- PAGE EXTRACT
Is there a regex for adding the first 4 characters to end of string and the last 4 characters to start of string?

I have some lines which I need to alter. They are protein sequences. How would I copy the first 4 characters of the line to the end of the line, and also copy the last 4 characters to the beginning of the line?
The strings are variable which complicates it, for example:
>X
LTGLGIGTGMAATIINAISVGLSAATILSLISGVASGGAWVLAGAKQALKEGGKKAGIAF
>Y
LVATGMAAGVAKTIVNAVSAGMDIATALSLFSGAFTAAGGIMALIKKYAQKKLWKQLIAA
Moreover, how could I exclude lines with a '>' at the beginning (these are names of the corresponding sequence)?
Does anyone know a regex which will allow this to work?
I've already tried some regex solutions but I'm not very experienced with this sort of thing and I can find the end string but can't get it to replace:
Find:
(...)$
Replace:
^$2$1"

- ACTION ITEM
In the regex question above, rewrite the paragraph beginning "I have some lines which I need to alter" as a short bulleted list that keeps its main facts.

- EXCERPTED RECORDS
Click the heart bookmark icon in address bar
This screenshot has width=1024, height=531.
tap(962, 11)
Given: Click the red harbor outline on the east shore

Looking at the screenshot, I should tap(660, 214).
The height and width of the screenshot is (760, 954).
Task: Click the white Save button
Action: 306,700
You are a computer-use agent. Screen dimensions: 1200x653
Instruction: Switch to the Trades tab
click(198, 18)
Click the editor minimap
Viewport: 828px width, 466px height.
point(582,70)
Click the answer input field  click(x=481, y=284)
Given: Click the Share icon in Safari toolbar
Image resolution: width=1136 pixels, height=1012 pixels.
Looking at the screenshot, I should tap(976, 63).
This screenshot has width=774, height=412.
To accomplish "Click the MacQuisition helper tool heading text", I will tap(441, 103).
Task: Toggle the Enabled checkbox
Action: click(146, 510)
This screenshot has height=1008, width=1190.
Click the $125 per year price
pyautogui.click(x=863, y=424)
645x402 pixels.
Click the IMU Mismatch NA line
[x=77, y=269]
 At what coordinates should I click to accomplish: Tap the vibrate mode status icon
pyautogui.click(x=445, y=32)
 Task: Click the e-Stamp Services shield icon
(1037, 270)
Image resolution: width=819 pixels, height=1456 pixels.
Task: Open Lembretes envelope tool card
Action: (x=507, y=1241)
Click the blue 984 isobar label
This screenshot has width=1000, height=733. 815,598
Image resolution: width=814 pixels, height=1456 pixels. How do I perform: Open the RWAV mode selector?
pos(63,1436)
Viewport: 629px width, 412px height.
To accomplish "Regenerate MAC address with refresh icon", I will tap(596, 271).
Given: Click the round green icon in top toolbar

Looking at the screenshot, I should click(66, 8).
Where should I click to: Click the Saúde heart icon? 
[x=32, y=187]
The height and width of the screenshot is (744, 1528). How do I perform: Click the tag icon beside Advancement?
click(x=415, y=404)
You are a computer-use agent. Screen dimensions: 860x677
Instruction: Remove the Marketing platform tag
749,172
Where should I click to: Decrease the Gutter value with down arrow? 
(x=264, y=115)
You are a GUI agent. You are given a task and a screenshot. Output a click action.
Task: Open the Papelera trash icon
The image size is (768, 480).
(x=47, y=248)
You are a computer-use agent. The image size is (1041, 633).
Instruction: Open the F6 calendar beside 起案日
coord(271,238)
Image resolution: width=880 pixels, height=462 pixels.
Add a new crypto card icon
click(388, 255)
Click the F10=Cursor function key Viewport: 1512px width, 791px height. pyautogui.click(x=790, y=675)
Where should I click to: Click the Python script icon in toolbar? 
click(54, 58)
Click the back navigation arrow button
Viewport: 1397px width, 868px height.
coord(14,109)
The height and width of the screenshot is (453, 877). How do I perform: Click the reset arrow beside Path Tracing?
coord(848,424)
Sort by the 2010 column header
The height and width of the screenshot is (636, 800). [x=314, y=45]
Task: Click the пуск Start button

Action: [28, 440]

- TASK OUTPUT
- Some lines need to be changed; they are protein sequences.
- The first 4 characters of each line should be copied to the end of the line.
- The last 4 characters of each line should be copied to the beginning of the line.